Segment Start: PAGE EXTRACT
The History of the Sweatfree Purchasing Consortium: Building a Market for Decent Work
 
The Sweatfree Purchasing Consortium was established in 2003 by citizens across the United States. They demanded that their representatives in government ensure that public contracts not reward sweatshops and instead incentivize sweatfree apparel supply chains.  Several public officials took up the task of responsible stewardship of taxpayer money. Thirteen cities and three states joined with labor experts as members of the Consortium, and committed to using collective purchasing power to end apparel industry sweatshop conditions. 
 
The SPC builds on continuous efforts to use the lever of public procurement to create the conditions for decent working conditions in the global apparel industry. Following globalization of the industry, efforts to align public purchasing of apparel with norms of decency have included citizen-guided actions by counties, religious organizations, and the national government. 
 
Milestones:
 
 
1997: The City of Pittsburgh, multiple counties of New Jersey, and Catholic Church archdioceses of Newark and North Olmstead publicly commit to not purchase apparel from sweatshops.
 
1999: The United States government issues Executive Order 13126 (1999): “It shall be the policy of the United States Government…to purchase no products made by forced or indentured child labor.”
 
2000: The Worker Rights Consortium is founded by university administrators, students, and international labor rights experts. An independent monitoring organization, the WRC assists universities with the enforcement of their labor rights codes of conduct.
Segment End: PAGE EXTRACT
Segment Start: DATASET EXCERPTS
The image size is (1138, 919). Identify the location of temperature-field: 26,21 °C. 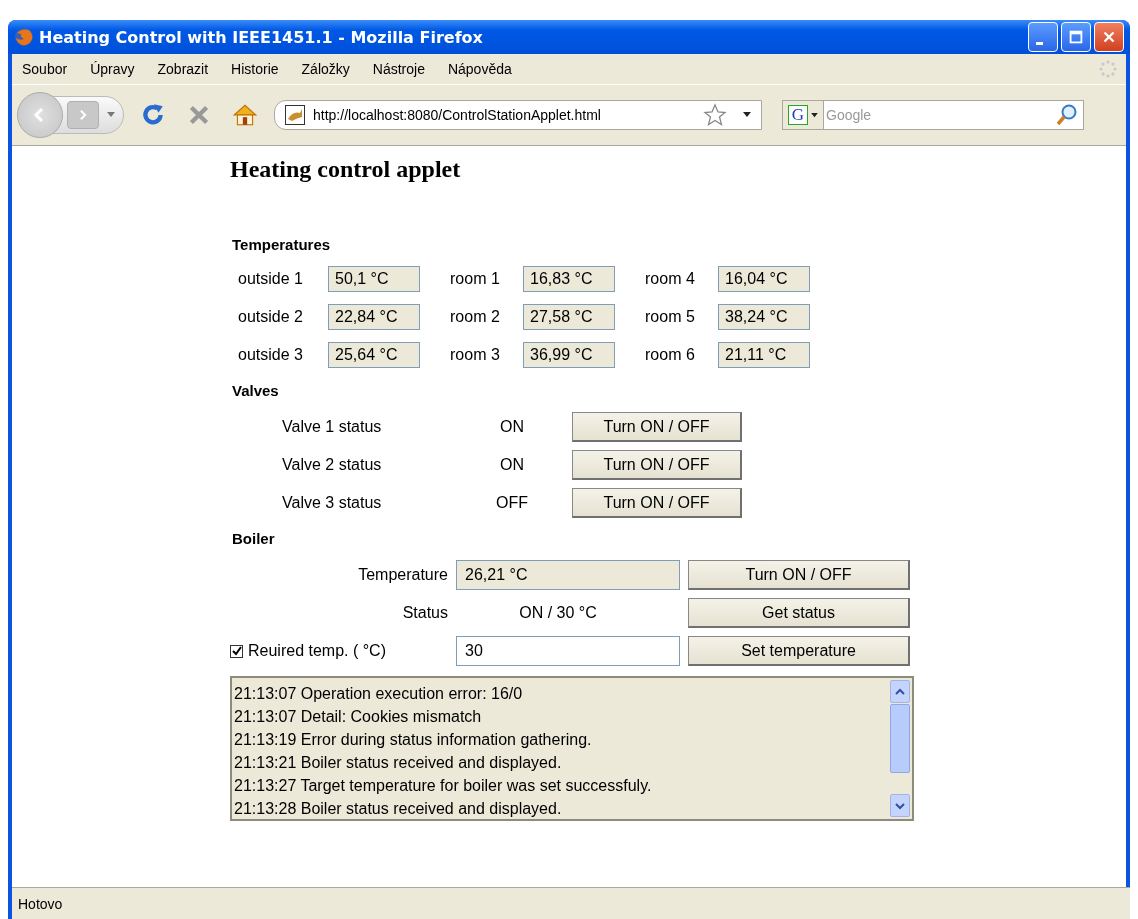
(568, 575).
Segment End: DATASET EXCERPTS
Segment Start: DATASET EXCERPTS
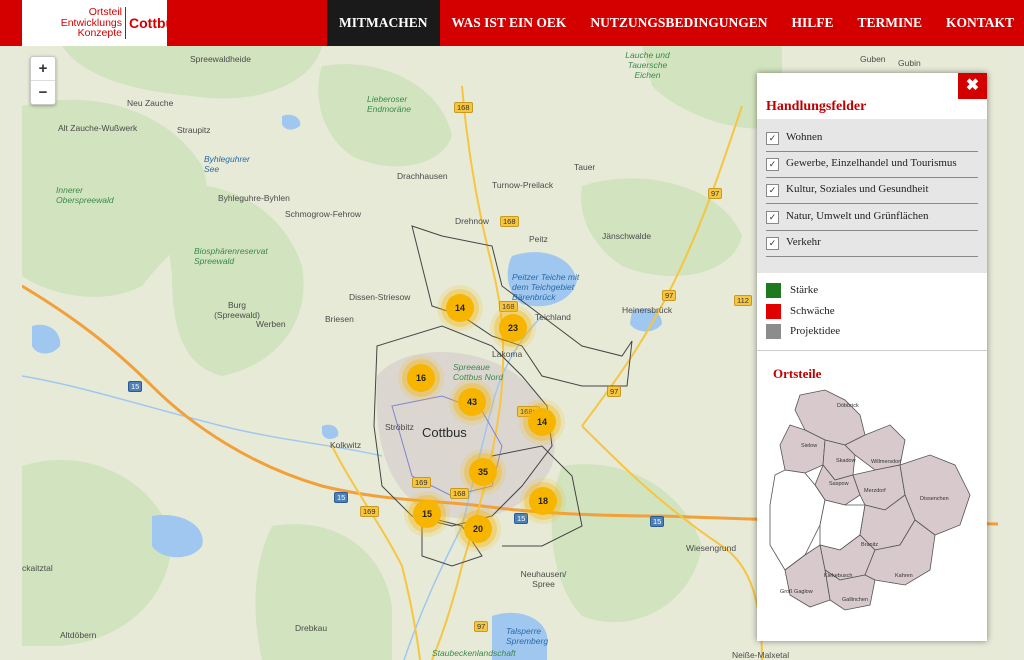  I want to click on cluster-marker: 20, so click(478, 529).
Segment End: DATASET EXCERPTS
• [REQUEST] Revise the Sweatfree Purchasing Consortium history starting with "The SPC builds" and going on through "the national government.", changing "SPC" to "Consortium".

• [RESPONSE TO THE TASK]
The Consortium builds on continuous efforts to use the lever of public procurement to create the conditions for decent working conditions in the global apparel industry. Following globalization of the industry, efforts to align public purchasing of apparel with norms of decency have included citizen-guided actions by counties, religious organizations, and the national government.